Lipstick Jungle
- First edition
- Author: Candace Bushnell
- Language: English
- Genre: Chick-lit
- Publisher: Hyperion
- Publication date: September 6, 2005
- Publication place: United States
- Media type: Print
- Pages: 368 pages
- ISBN: 978-0-7868-6819-3

= Lipstick Jungle (novel) =

2005 novel by Candace Bushnell

Lipstick Jungle is a novel written by New York writer and socialite Candace Bushnell, that weaves the stories of Nico Reilly, Wendy Healy, and Victory Ford, who are numbers 8, 12, and 17 on the New York Post's list of New York's 50 Most Powerful Women.
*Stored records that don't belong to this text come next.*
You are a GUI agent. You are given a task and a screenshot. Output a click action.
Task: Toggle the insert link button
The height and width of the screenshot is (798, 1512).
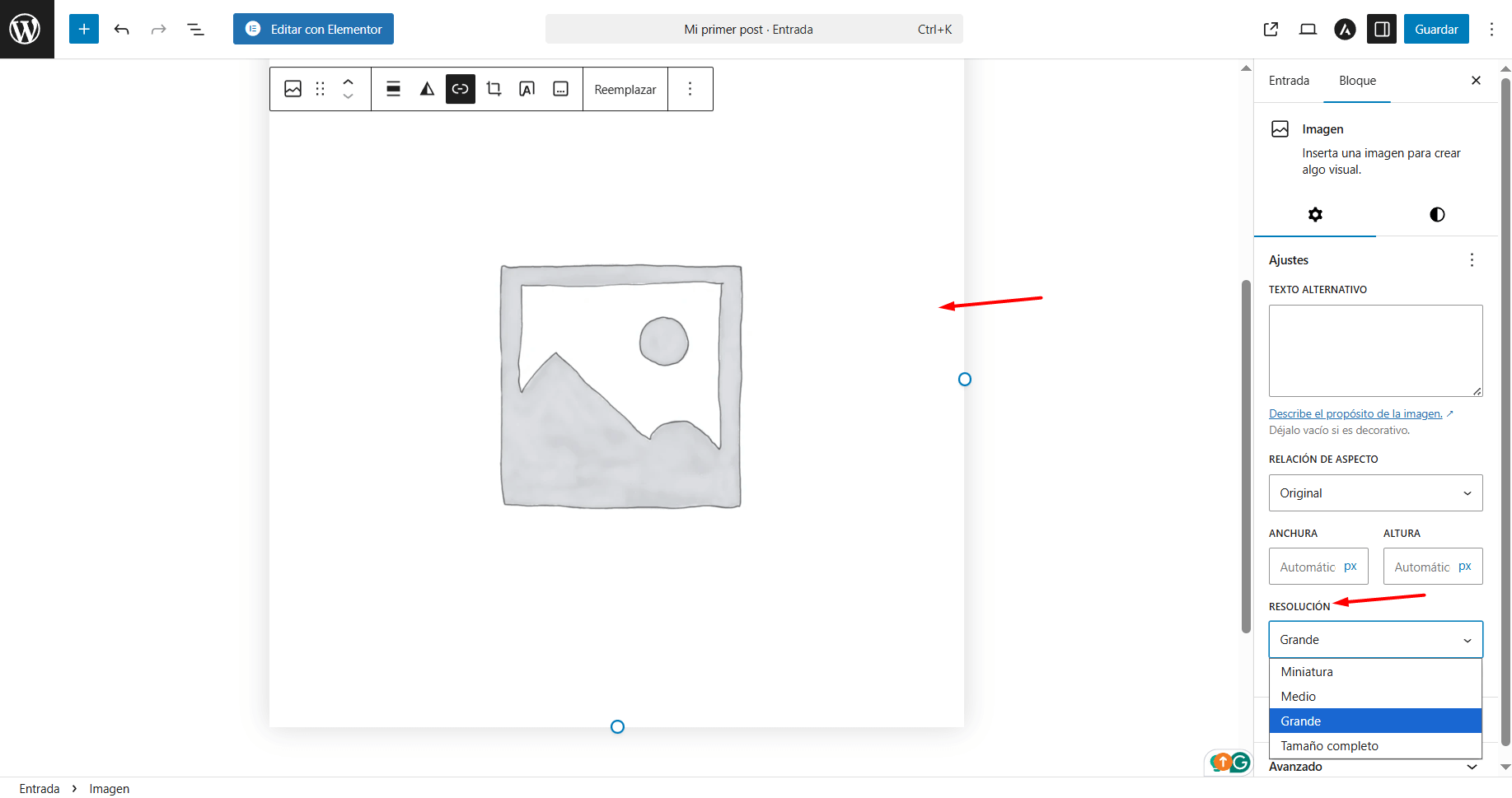click(x=461, y=89)
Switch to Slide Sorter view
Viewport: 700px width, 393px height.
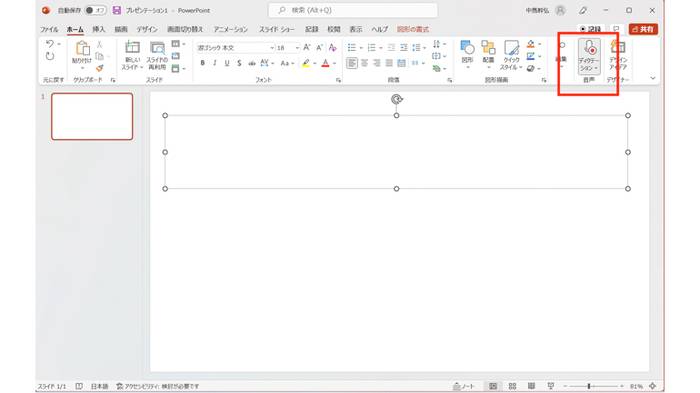click(512, 386)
The premise appears to tread similar ground to Bushnell's famed Sex and the City, following the lives of three New York career women; however, in this book the women are a little older, richer, and more powerful.

==Characters==
- Wendy Healy
  Movie industry president of Parador Pictures (pun on Paramount Pictures) with marriage difficulties and a tough competitor.
- Nico Reilly
  The glamorous editor-in-chief of Bonfire Magazine, a pop-culture bible for show-biz, fashion, and politics (loosely based on Entertainment Weekly).
- Victory Ford
  Fashion designer.

==TV Adaptation==

A television series was created based on the book, starring Brooke Shields as Wendy Healy, Lindsay Price as Victory Ford, and Kim Raver as Nico Reilly. A total of twenty episodes aired on NBC from February 7, 2008 through January 9, 2009.